L Pelttari1, O Polo, E Rauhala, J Vuoriluoto, K Aitasalo, M T Hyyppä, E Kronholm, K Irjala, J Viikari.   

Abstract

OBJECTIVE: The incidence of sleep apnoea is increased in acromegaly. The aim of the study was to determine the occurrence of nocturnal breathing abnormalities and upper airway morphology in acromegalic patients some years after adenomectomy.
DESIGN: A case-control study. PATIENTS: Eleven patients with treated acromegaly and two control groups: (1) sleep studies: 197 subjects randomly selected from the population, (2) cephalometry: 27 healthy subjects and 17 patients with obstructive sleep apnoea. MEASUREMENTS: Nocturnal breathing was monitored with a static charge-sensitive bed. The upper airway soft tissues and bone morphology were assessed by cephalometric X-ray photography. The upper airway collapsibility was investigated with dynamic nasopharyngoscopy. Endocrinological investigations were also performed.

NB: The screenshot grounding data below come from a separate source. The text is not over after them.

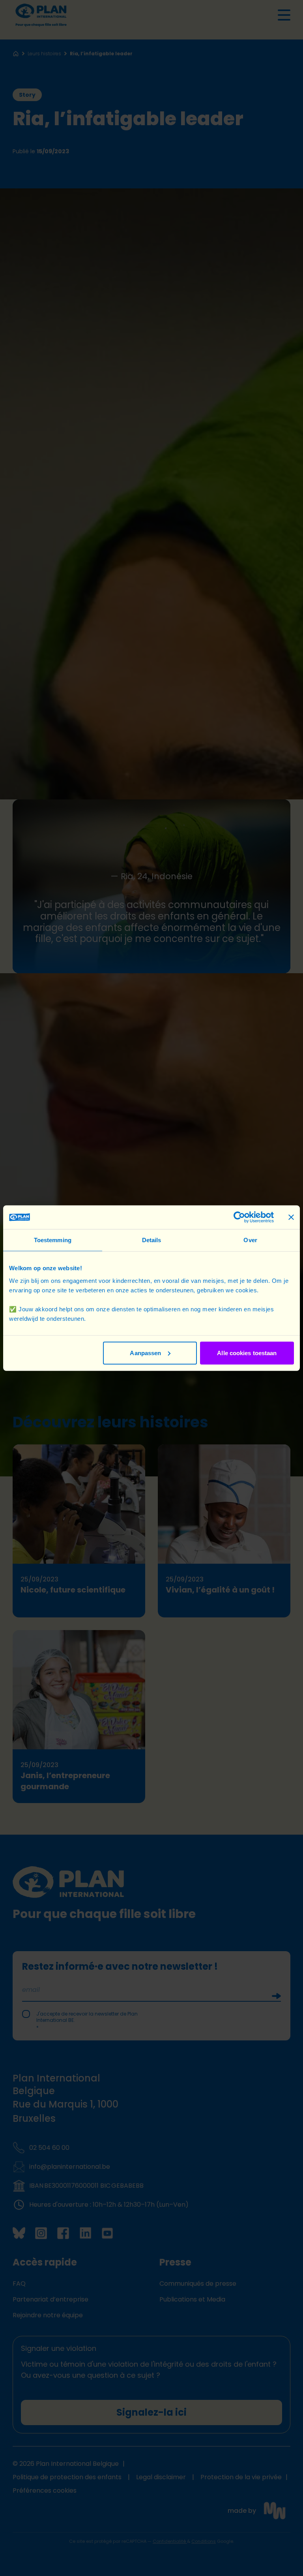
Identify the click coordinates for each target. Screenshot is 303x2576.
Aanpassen (145, 1352)
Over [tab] (250, 1240)
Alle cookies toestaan (247, 1352)
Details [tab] (151, 1240)
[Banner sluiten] (291, 1217)
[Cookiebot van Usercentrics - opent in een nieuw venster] (239, 1217)
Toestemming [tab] (52, 1240)
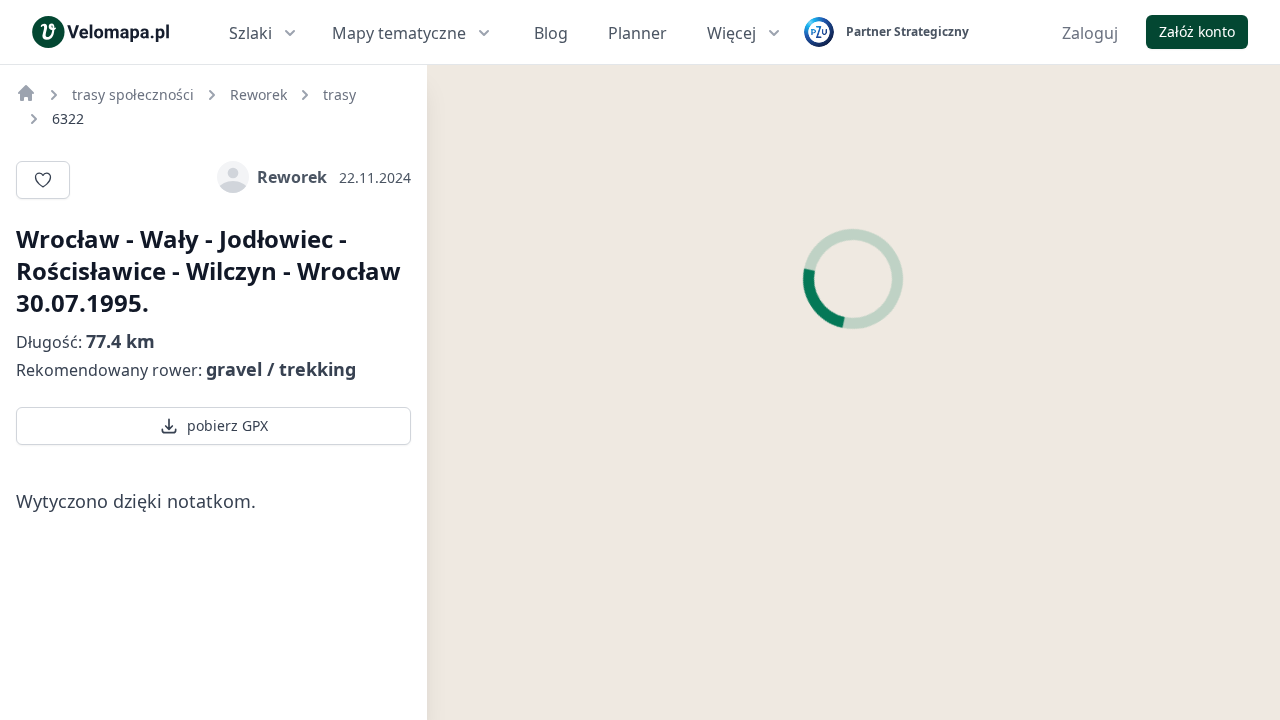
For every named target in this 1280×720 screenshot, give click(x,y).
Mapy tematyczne (399, 33)
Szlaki (250, 33)
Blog (551, 33)
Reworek (292, 177)
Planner (637, 33)
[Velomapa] (26, 93)
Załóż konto (1197, 31)
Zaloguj (1090, 33)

RESULTS: Nocturnal breathing abnormalities were present in all but one acromegalic patient (91%), which was far more frequent than in the general population (29.4%, P < 0.0001). Treated acromegaly was the most powerful predictor of breathing abnormalities, independent of the other significant predictors, age and body mass index. The predominant breathing abnormality was periodic breathing with symmetrically waxing and waning respiratory effort without a major body movement component. Episodes of complete obstruction with repetitive arousals were rare. Except for the longer soft palate, the cephalometric findings were similar to normal. In comparison to obstructive sleep apnoea, the treated acromegalic patients had rather prognathic than retrognathic mandibles. Fibreoptic endoscopy in the acromegalic patients revealed collapsible upper airways at the level of the soft palate, whereas at the base of the tongue little, if any, dynamic narrowing was observed.

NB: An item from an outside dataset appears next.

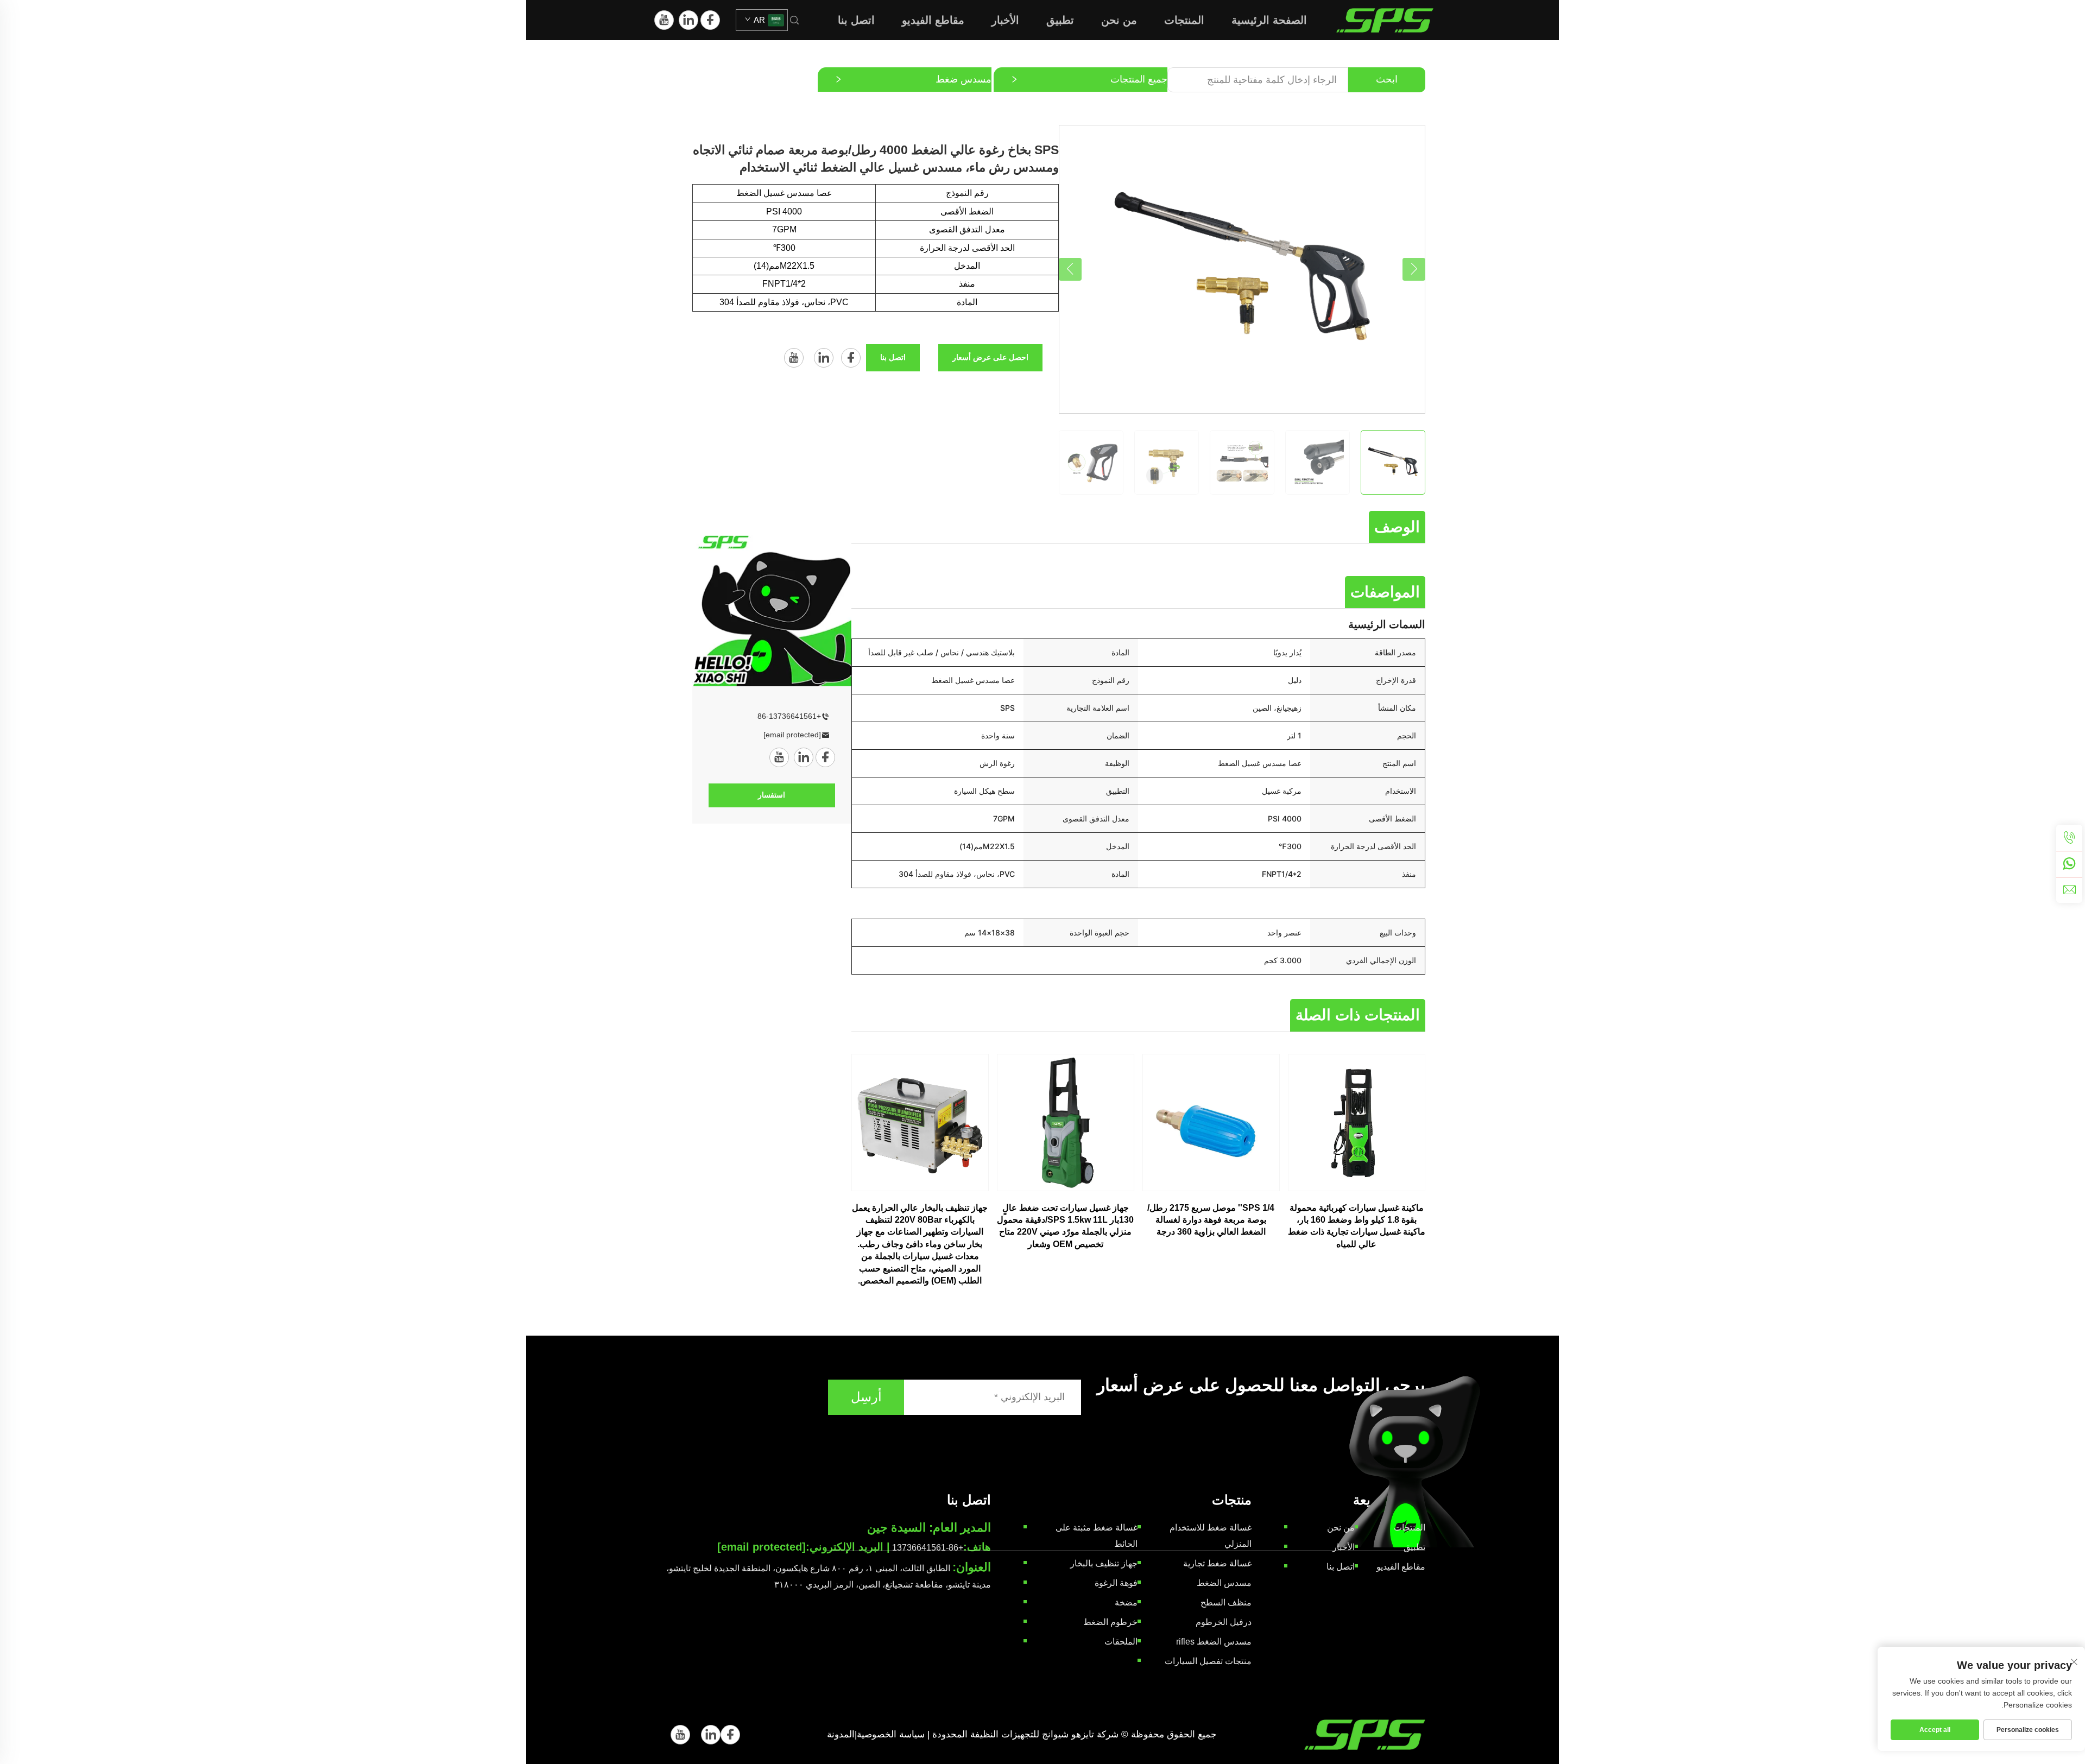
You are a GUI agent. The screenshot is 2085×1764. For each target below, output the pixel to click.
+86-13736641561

CONCLUSION: Our study confirms that nocturnal breathing abnormalities are common in treated acromegaly, and may persist years after the removal of the GH secreting tumour. The breathing abnormalities and the upper airway morphology in acromegalic patients after adenomectomy are different from those observed in primary obstructive sleep apnoea, suggesting a different pathophysiology of the airway obstruction.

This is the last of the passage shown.